- Exercise directions
Note on the material below: return exactly the lines from the line that holds "Task: Delete Central" through the line that holds "The width and height of the screenshot is (1098, 492).", and leave out each picture.

- Data for the task
Content starts

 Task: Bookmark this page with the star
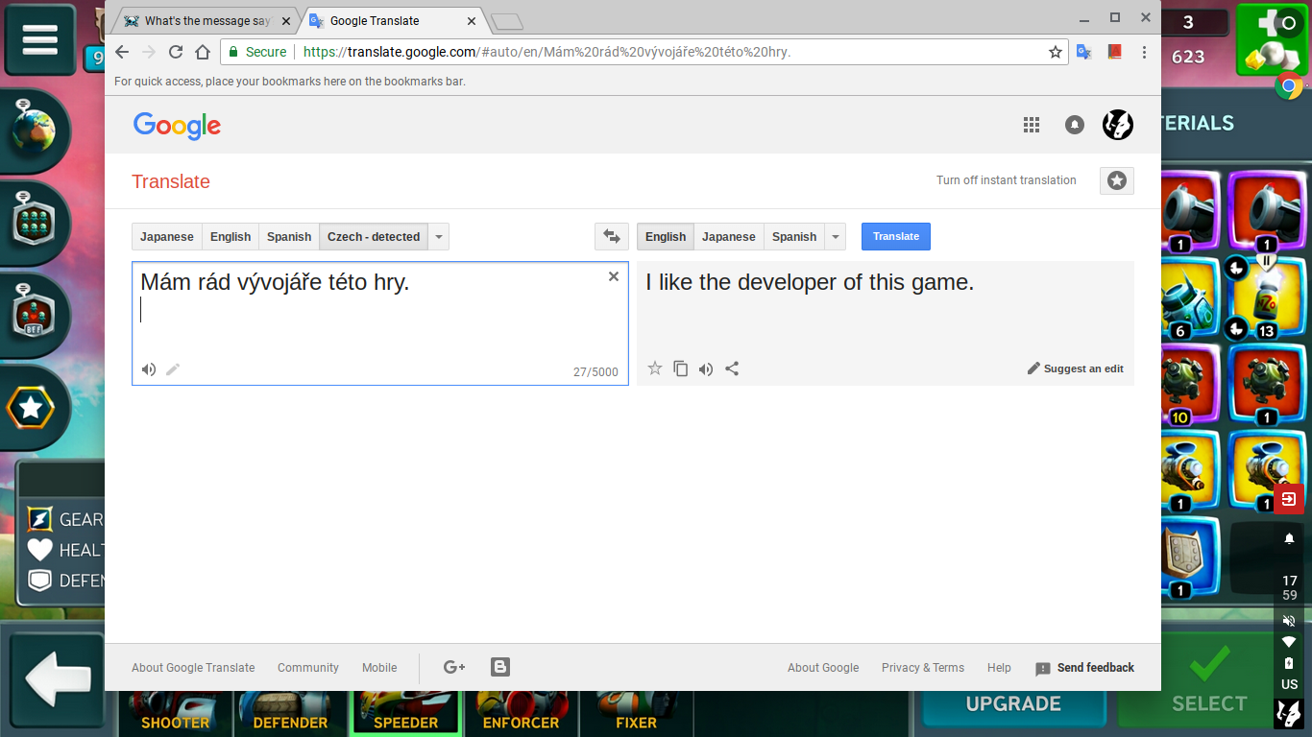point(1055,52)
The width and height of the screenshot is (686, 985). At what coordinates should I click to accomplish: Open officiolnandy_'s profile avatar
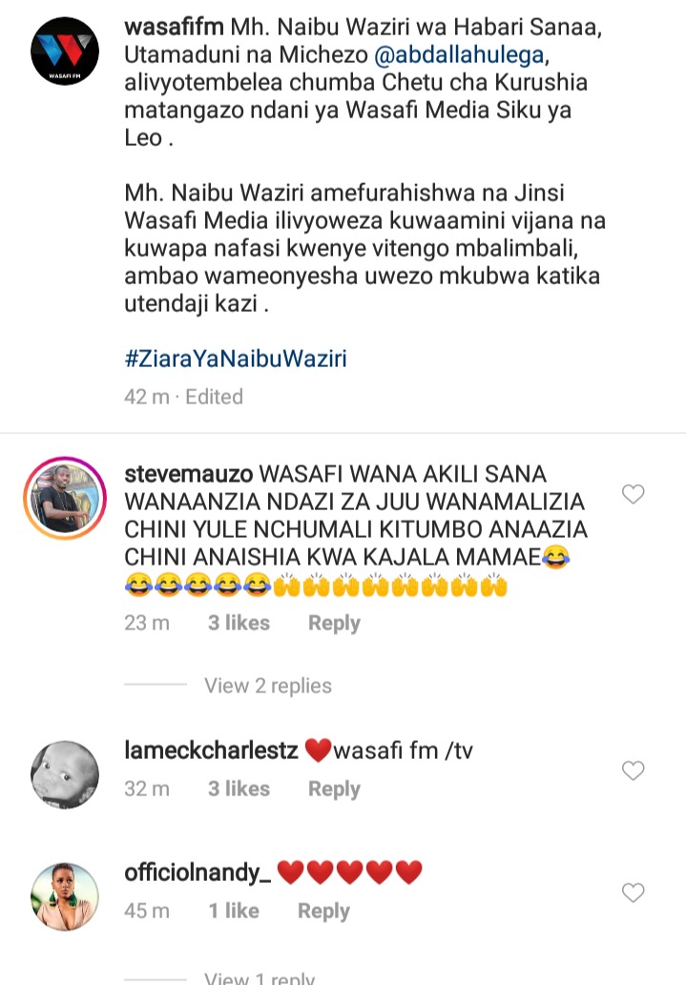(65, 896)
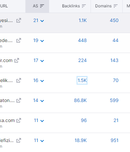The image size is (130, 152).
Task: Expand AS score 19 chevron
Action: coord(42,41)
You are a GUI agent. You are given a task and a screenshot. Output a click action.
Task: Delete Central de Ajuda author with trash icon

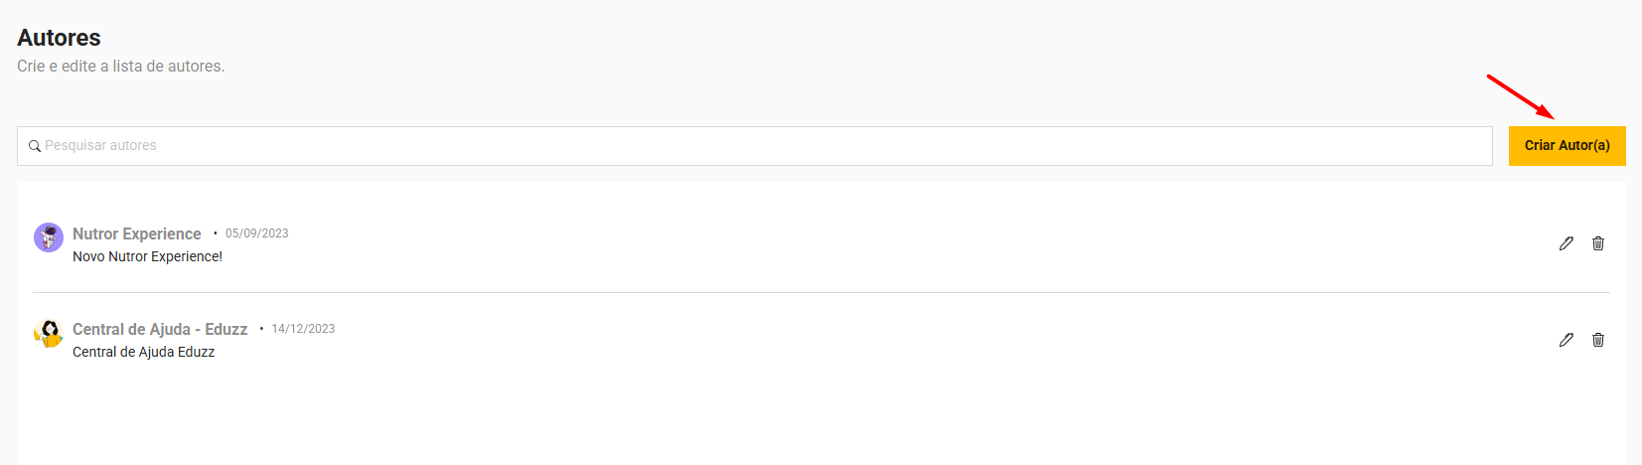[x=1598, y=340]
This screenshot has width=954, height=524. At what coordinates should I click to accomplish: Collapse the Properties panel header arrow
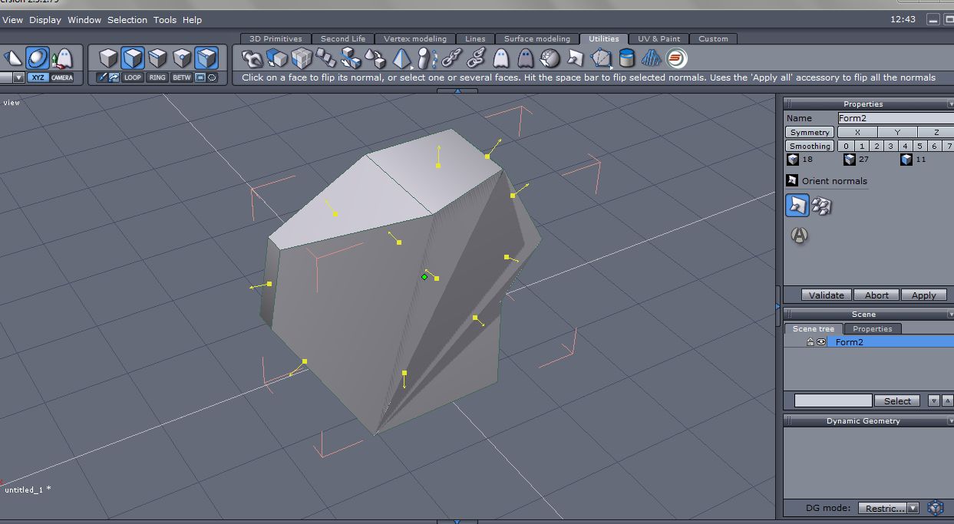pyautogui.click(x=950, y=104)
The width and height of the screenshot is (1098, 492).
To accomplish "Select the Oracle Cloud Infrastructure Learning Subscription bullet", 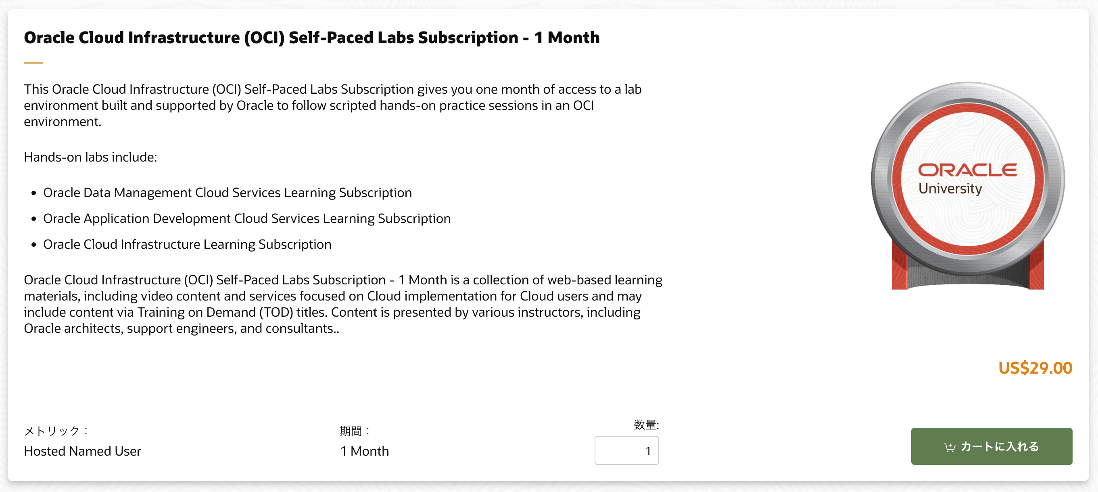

Content ends

- Task result
Task: Delete Central de Ajuda author with trash icon

[x=1598, y=340]
This screenshot has width=954, height=524. At what coordinates should I click to accomplish: Collapse the Properties panel header arrow
pyautogui.click(x=950, y=104)
The width and height of the screenshot is (1098, 492).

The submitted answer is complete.